Smart writing style and well researched and thought out premise. If we're constantly competing to be the best at everything (schools, research, jobs, industries, countries, most money, etc.) then we aren't stopping to think about how to work together to improve the systems we have. Heffernan talks about how the "race to the bottom" pulls everything to the lowest common denominator, so instead of improving a project for greater good, you might be dumbing things down, withholding important information or not sharing with another team of people who are just as close to solving a problem as you are. For industries such a medical research, this kind of thinking is detrimental. For education, it means students compete with one another for the top positions in school for the best college spots, and possibly cheat to get there--leading to a workforce that expects to do the same in the office. Competition widens the gap between the "haves' and the "have nots", introduces questionable ethics (think housing crisis) and rips apart our social fabric. Loved the points Heffernan brought up. Very interesting.
This book is an excellent read on why collaboration is good and most competition is bad. Competition in education and science increases the possibility cheating. Competition between businesses can be productive but within a business is destructive. Religion also comes under scrutiny. Even the competition in sports has negative effects. Heffernan fills the book with specific examples and references to scientific studies. She demonstrates how competition in business leads to humanitarian and environmental devastation while collaboration can promote happier and potentially better paid workers with less damage to the environment because the focus is on long term benefits as opposed to short term gain. It's an uplifting read but unfortunately demonstrates that change needs to be instigated from the top by an enlightened leader which, sadly, is unlikely to happen
There's a saying to goes something like this: If you want to go fast, go alone. If you want to go far, go together.

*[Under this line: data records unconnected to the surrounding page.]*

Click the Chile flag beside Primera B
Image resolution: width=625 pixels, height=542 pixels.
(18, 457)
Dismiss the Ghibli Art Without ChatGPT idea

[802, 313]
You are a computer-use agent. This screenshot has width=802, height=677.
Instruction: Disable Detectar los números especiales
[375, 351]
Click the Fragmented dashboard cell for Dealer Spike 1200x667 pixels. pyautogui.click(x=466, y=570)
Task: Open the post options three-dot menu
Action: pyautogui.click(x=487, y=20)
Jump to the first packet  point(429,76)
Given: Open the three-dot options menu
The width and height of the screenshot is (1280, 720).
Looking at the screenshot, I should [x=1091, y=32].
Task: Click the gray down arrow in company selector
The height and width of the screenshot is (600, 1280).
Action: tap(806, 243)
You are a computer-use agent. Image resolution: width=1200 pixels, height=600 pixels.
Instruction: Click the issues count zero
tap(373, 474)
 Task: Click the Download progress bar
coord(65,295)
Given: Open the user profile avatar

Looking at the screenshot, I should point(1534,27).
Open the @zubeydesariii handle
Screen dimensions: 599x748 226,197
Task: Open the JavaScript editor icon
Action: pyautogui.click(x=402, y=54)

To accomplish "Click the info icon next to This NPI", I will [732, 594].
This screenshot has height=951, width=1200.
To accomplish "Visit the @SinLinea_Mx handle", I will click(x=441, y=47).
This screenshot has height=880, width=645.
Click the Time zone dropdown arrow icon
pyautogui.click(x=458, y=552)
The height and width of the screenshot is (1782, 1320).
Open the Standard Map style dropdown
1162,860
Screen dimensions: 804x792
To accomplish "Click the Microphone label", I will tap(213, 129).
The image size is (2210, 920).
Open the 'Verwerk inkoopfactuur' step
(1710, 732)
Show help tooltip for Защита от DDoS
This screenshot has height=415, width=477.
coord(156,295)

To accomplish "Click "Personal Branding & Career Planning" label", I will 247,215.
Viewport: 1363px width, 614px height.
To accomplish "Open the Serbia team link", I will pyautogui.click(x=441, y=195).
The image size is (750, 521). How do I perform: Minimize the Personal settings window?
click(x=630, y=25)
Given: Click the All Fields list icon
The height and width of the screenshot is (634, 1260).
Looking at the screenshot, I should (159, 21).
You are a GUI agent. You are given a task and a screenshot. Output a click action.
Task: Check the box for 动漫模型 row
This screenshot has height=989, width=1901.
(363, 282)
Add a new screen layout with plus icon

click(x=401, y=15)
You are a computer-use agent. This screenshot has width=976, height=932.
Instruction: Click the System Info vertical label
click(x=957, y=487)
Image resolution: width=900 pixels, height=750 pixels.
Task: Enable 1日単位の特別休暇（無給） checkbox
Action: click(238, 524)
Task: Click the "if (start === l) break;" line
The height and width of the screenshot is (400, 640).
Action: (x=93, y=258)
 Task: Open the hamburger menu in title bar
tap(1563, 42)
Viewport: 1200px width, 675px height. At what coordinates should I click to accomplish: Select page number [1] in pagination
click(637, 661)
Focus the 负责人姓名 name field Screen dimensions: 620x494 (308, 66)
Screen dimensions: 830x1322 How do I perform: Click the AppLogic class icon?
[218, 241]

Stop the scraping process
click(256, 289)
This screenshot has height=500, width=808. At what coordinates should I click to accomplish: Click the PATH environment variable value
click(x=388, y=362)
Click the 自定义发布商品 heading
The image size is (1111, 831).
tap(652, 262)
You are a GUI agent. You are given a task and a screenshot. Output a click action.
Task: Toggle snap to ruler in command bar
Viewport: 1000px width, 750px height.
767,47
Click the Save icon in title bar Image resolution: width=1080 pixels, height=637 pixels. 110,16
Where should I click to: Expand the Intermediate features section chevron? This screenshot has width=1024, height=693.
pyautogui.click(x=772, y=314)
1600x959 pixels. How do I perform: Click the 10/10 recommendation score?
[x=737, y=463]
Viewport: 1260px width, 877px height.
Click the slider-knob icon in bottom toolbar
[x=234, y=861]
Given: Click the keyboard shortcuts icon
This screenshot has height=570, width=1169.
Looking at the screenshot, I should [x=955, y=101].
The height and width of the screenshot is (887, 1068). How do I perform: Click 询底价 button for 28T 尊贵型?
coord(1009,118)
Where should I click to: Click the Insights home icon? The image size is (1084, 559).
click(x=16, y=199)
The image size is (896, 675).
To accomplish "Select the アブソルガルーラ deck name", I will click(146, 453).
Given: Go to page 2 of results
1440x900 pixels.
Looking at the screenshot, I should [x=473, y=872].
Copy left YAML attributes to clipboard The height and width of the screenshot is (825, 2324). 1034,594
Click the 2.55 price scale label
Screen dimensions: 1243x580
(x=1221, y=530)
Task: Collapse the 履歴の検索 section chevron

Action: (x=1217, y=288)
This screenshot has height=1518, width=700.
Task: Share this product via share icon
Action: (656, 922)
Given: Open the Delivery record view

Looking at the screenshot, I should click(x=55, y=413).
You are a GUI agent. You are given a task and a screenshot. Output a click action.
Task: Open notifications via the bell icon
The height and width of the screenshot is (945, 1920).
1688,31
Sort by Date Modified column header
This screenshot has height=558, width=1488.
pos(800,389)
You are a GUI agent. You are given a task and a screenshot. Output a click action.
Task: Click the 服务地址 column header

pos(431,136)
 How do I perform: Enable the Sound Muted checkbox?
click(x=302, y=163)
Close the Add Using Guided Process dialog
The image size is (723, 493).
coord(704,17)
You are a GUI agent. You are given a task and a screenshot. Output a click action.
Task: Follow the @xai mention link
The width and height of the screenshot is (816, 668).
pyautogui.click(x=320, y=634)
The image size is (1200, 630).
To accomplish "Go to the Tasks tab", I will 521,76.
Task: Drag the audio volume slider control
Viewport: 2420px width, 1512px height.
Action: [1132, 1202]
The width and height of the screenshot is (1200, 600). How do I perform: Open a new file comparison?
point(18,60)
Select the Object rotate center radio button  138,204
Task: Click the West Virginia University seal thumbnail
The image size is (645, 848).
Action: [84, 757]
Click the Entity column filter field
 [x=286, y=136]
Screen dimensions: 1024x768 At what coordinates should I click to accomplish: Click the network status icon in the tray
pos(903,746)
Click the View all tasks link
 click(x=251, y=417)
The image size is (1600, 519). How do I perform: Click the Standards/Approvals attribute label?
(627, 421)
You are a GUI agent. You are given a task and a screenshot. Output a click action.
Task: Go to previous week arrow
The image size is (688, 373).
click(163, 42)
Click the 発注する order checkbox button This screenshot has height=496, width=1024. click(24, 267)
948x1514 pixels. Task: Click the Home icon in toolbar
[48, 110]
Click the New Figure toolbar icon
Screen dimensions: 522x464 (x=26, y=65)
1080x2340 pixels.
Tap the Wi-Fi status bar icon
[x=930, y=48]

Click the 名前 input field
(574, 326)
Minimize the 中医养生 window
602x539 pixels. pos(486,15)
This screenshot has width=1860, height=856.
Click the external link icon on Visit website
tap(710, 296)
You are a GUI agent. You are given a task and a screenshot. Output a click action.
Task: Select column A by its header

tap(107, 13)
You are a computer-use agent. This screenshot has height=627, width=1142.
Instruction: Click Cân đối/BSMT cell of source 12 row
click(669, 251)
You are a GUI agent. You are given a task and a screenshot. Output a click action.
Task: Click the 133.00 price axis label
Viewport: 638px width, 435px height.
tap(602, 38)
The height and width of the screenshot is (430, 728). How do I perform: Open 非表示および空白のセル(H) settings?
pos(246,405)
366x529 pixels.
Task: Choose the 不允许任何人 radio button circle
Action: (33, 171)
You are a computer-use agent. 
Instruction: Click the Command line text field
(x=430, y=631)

That pretty well sums up the book. There is certainly a time and place for individual initiative and effort, but if that's your only play as a culture (ahem... looking at you, dear U.S. of A.) or an institution or an individual, you're soon going to be left behind by those who can play off each others' strengths.
Probably the most damning line of evidence that Heffernan trots out to show that our infatuation with competition is misplaced is in our schools and in scientific research. In both cases, competition has stifled creativity, open inquiry and led to a rash of cheating... hardly things that we should be aspiring to.
While the topic of the book has been detailed in a number of previous works, the author does an excellent job bringing to light a number of examples of how competition destroys a number societal functions. The concept of collaboration is not just a socialistic concept, rather through things such as open source software projects we are seeing that collaboration can be used effectively by industry and the public for the common good. Quite enjoyed the book.
I'll pass on this one. It's one of those very long books that builds its case anecdotally. It reminds me of those irritating semi-documentaries that present a kaleidoscope of talking heads and leave you feeling vertiginous. It's a shame, since I agree with the author's point and therefore wanted to like the book. You may have more patience for this style of writing.
A very interesting book, which basically tells competition means that the world is going to hell on a handcart......and you can see that it is!!!! Looking forward to borrow her other book - Wilful Blindness.
Really enlightening and thought-provoking. Packed with great examples and stories to support the idea that collaboration > competition. Definitely worth the read.